PFOS — Some people who drink water containing PFOS in excess of the State Action Level over many years may experience problems with their cholesterol, liver, thyroid, kidney or immune systems; or have children with lower birthweights.
City Actions to Protect Water Quality
The City hired water quality experts to investigate possible sources and the extent of PFAS in the water supply and started work to identify potential treatment options. Work underway includes:
Testing the water supply: Operations staff continue to test and monitor water quality in compliance with state and federal requirements to ensure a safe water supply.
Evaluating treatment options: Water quality engineers are evaluating treatment technologies to remove PFAS from the water supply.
Finding long-term solutions: Expert scientists are investigating potential sources of PFAS and the extent of PFAS in the local groundwater supply.
Planning for the future: Future costs for PFAS treatment are included in the City’s long-range capital plans.
Reducing costs: The City is pursuing state and federal grants and loans to reduce the impact to ratepayers.
Adjusting operations: Prioritize sources of water supply with lower levels of PFAS to operate before sources with higher levels to reduce concentrations within the distribution system.
Sharing information: Up-to-date information on PFAS and test results are being shared with all customers and the public so you can make informed decisions.
Keeping You Informed
The City is committed to keeping the community informed. We will continue to share actions the City is taking to keep your water safe and provide updates as we learn more about treatment options and receive updates from federal and state authorities. Timely information and PFAS sampling results will be posted at cityofvancouver.us/pfasresults. The annual Water Quality Report is another way you can learn about the quality of the City’s water and PFAS updates.
PFAS State Action Levels / Proposed Federal Maximum Contaminant Levels
Types of PFAS
Washington Department of Health State Action Level
Proposed EPA Maximum Contaminant Level
1 based on EPA Hazard Index
1 based on EPA Hazard Index
1 based on EPA Hazard Index
HFPO-DA (commonly referred to as GenX Chemicals)
1 based on EPA Hazard Index
Note: ppt = parts per trillion (1 ppt is equivalent to a single drop of water in 20 Olympic-sized swimming pools)
The City has been proactively engaging on this issue ahead of new federal regulations and the state’s rules and timing for compliance sampling and reporting. Below is a brief history of the City’s sampling efforts to better understand potential PFAS impacts.
2013 PFAS Sampling Non-Detectable: The City sampled for PFAS in all wells in our nine water stations and hired an independent, certified lab to test for six different PFAS. All results showed PFAS were not present at detectable levels. The City performed this testing in compliance with EPA’s Unregulated Contaminant Monitoring Rule to collect data for substances that may be present in drinking water but are not yet regulated under the Safe Drinking Water Act.

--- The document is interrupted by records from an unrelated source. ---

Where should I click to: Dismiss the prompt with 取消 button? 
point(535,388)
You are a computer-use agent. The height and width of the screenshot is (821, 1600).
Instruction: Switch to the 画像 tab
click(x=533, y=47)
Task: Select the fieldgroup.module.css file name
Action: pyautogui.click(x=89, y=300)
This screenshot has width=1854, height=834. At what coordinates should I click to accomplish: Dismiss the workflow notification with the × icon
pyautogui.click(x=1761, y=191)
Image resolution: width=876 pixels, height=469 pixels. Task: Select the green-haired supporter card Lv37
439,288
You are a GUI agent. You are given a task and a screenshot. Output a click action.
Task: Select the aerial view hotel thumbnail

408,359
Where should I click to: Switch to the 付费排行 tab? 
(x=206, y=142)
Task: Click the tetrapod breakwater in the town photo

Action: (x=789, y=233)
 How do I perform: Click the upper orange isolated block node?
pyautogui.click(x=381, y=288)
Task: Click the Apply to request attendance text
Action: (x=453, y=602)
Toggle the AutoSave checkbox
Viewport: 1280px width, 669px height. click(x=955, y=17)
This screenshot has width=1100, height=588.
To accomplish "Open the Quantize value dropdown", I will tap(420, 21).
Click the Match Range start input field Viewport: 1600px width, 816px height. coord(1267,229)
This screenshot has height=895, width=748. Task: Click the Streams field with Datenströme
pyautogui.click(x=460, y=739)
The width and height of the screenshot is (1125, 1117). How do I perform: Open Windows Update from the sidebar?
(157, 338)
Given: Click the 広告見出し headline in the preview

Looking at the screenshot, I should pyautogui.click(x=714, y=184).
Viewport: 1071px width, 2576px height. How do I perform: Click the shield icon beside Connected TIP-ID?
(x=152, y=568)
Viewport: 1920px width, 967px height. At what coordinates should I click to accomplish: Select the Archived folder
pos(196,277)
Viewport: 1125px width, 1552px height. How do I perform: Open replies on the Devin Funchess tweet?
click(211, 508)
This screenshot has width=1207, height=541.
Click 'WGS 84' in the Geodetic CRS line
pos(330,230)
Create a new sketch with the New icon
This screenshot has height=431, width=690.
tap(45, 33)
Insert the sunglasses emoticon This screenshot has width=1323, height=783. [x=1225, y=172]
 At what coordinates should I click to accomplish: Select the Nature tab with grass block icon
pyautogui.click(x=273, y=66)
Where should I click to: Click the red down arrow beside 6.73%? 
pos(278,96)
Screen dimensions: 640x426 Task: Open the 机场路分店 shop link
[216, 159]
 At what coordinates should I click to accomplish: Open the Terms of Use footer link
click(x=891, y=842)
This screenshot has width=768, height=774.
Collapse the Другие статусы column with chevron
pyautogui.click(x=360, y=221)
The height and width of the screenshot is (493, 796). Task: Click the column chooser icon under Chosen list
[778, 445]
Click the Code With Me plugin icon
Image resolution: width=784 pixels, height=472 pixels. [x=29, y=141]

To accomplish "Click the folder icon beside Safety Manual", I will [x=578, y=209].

Late 2020 PFAS Sampling Low Levels Detected: Although not required by federal or state standards, the City tested for PFAS in representative wells in each of our nine water stations using a newer EPA method. Low levels of PFAS were detected—below EPA’s Health Advisory Level at that time. These results were made available to the public through the City’s website as the City began more in-depth investigation of potential sources and treatment approaches.
Early 2021 PFAS Sampling Low Levels Detected: To better understand PFAS levels and potential sources, the City sampled groundwater from all operational wells. PFAS were again found at low levels—below the EPA’s Health Advisory Level at that time.
2023 PFAS Sampling: The City began a new program of quarterly sampling and reporting that meets all federal and state requirements. You can find the latest sampling results on the PFAS Sampling Results page.
Evolving Science and Regulations
Learn more as science evolves
There are thousands of types of PFAS, and public health agencies and scientists are still studying how long-term exposure to PFAS may affect people’s health. As reported by Environmental Protection Agency (EPA), current scientific research suggests that exposure to high levels of certain PFAS may lead to adverse health outcomes.
There is a lot that we do not yet know but as the science evolves so do our drinking water standards.
In 2021, the Washington State Board of Health adopted new State Action Levels for PFAS in drinking water that set conservative levels at which experts say no adverse effects are expected over a lifetime of drinking the water, even in sensitive populations. The state also requires additional sampling when results are above the State Action Level. The State Action Level does not establish a requirement for PFAS treatment at this time.
In 2023, EPA proposed a National Primary Drinking Water Regulation for six types of PFAS known to occur in drinking water. The proposed rule does not require any action until finalized, but if approved would set enforceable levels of PFAS in drinking water and require public water systems to monitor for these PFAS, notify the public of the levels of these PFAS, and reduce the levels of these PFAS in drinking water if they exceed the proposed standards.
Public Health Resources
Explore additional information from partner agencies
PFAS are present in many everyday household materials including non-stick cookware, food packaging, clothing, and furniture. Minimizing exposure to PFAS will require ongoing reductions of sources of PFAS in our daily environment. If you are concerned about potential health effects from exposure to PFAS, please contact your doctor or health care professional.
Review recommendations from Washington State Department of Health
Learn about PFAS and the steps you can take to reduce your exposure to PFAS in drinking water, while we evaluate options. doh.wa.gov/pfas
If you are pregnant, breastfeeding or mixing infant formula with tap water, use an alternative source for drinking or mixing infant formula or install home water treatment that is certified to lower the levels of PFAS in your water.
Boiling your water will not reduce PFAS levels.
If you have specific health concerns, consult your healthcare provider.
Frequently Asked Questions
Is Vancouver’s water safe to use?
The low levels of PFAS found in Vancouver’s water supply are slightly above recommended limits in state and federal guidance. The recommended limits are based on long-term exposure to PFAS throughout a person’s life and represent a conservative level at which no adverse impacts are expected over a lifetime of drinking the water, even in health-sensitive populations. According to the Washington State Department of Health, if you have been drinking water with PFAS above a State Action Level, that does not mean you will get sick or have health problems. If you are concerned about potential health impacts from exposure to PFAS, contact your health care provider.
What are PFAS?
PFAS are a large group of human-made chemicals used worldwide since the 1940s to make many water-resistant, stain-repellant, and non-stick products, as well as some firefighting foams. PFAS have been used in outdoor clothing, carpeting, upholstery, non-stick cookware, food packaging, and other common household products. The thousands of different PFAS are often referred to as “forever chemicals” because they do not break down easily and can remain in the environment, including groundwater for a long time.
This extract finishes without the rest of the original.